Farouk Shami is a Palestinian-American businessman and founder of the hair-care and spa products company, Farouk Systems located in Texas. In 2009, Shami ran in the 2010 Texas gubernatorial election.

==Early life==
He was born in Beit Ur al-Tahta, a village near Ramallah in the West Bank.

==Entrepreneur==
Shami has worked for decades in the field of hair-care product development, and attended cosmetology school in Arkansas.
He invented the first ammonia-free hair color, after developing an allergy to the chemical that initially led doctors to encourage him to leave his profession.

His company, the Houston-based Farouk Systems, currently employs 600+ people in the US, and exports its line of hair and skin care products under the BioSilk, SunGlitz and Cationic Hydration Interlink (CHI) brands to over 106 countries worldwide.

On May 1, 2011, Shami made an appearance on The Celebrity Apprentice, when the show's contestants were given a project in which they promoted Farouk Systems products. He appeared again in the 4th episode of All Star Celebrity Apprentice.

==Controversy as Gubernatorial candidate==
On Nov 19, 2009 Shami announced he was running for governor of Texas as a Democrat. During his campaign, he stated that he is not a member of any one specific organized religion, but said that he has a deep sense of personal relationship with God and that he felt a 'religious tug' in deciding to run for the public office. Shami lost to former Mayor Bill White in Democratic Primary by over a 60% margin.

Shami has had controversial moments on the campaign trail. Most notably, when asked if he believed it was possible the U.S. government had involvement in the September 11 attacks in 2001, Shami stated that he was "not sure" if the U.S. government was behind the bombing or not. After being given a chance to clarify his statement, Shami again stated the jury was out and refused to rule out the possibility. In the same interview with a Dallas radio station, Shami stated that he mostly hired blacks and Hispanics because he does not believe that whites wanted to work on factory floors. He stated that white people would want positions as supervisors or would want to be paid more than their counterparts.
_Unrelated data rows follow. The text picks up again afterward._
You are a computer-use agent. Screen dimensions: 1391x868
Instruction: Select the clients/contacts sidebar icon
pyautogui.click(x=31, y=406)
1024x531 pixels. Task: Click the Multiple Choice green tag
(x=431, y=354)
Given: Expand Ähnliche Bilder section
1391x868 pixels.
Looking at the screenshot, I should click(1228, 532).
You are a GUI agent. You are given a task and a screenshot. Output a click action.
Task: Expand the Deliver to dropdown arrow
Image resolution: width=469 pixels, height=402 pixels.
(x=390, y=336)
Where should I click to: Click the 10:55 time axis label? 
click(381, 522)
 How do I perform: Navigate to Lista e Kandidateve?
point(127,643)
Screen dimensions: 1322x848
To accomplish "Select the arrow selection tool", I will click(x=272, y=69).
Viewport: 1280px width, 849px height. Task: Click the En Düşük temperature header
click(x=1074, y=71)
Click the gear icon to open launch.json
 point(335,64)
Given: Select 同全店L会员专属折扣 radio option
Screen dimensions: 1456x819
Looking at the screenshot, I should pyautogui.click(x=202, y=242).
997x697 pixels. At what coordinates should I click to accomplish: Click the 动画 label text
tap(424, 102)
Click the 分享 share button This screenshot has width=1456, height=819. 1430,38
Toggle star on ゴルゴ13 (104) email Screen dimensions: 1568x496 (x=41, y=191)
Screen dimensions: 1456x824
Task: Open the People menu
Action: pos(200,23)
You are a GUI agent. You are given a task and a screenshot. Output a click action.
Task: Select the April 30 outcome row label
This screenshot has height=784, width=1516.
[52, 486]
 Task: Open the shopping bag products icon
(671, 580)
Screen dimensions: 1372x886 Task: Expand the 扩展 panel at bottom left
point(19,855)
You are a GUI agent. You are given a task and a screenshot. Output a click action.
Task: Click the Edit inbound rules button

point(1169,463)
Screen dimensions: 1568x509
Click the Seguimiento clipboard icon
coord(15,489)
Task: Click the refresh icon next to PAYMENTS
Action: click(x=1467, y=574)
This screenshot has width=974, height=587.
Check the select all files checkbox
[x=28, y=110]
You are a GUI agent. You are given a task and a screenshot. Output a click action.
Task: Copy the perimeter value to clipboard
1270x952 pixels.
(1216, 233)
Shami was a member of the board of the American Task Force on Palestine; he resigned in 2010.

== Relationship with Donald Trump ==
Shami has described himself as "Trump’s friend of 12 years" and has a long business relationship with Donald Trump through The Miss USA/Miss Universe pageants and Celebrity Apprentice. In June 2015, Farouk Systems withdrew advertising sponsorship of the Miss USA pageant due to Donald Trump's anti-Hispanic comments, although Farouk System products continued to be used by contestants at the event. In December 2015, Farouk Systems returned as a sponsor of the event.